Saved entries:
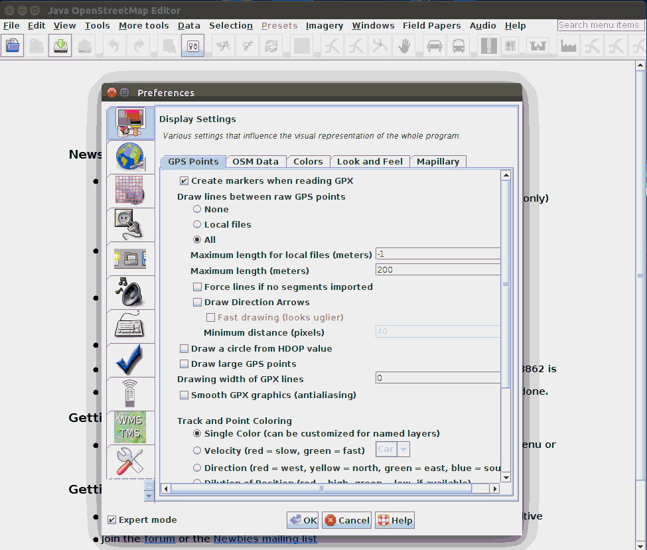Open the Map Projection grid icon
647x550 pixels.
pos(130,191)
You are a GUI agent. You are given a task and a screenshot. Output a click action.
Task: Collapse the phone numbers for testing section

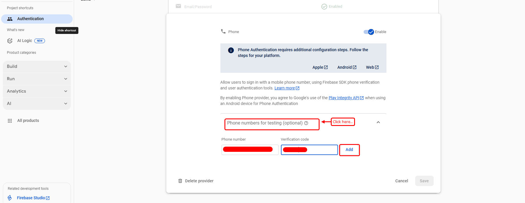378,122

■ Problem details ■
Write out word for word every line from the line with "Task: Collapse the" through the final line of the records, both included, skipping the pictures.

■ Solved problem ■
Task: Collapse the phone numbers for testing section

378,122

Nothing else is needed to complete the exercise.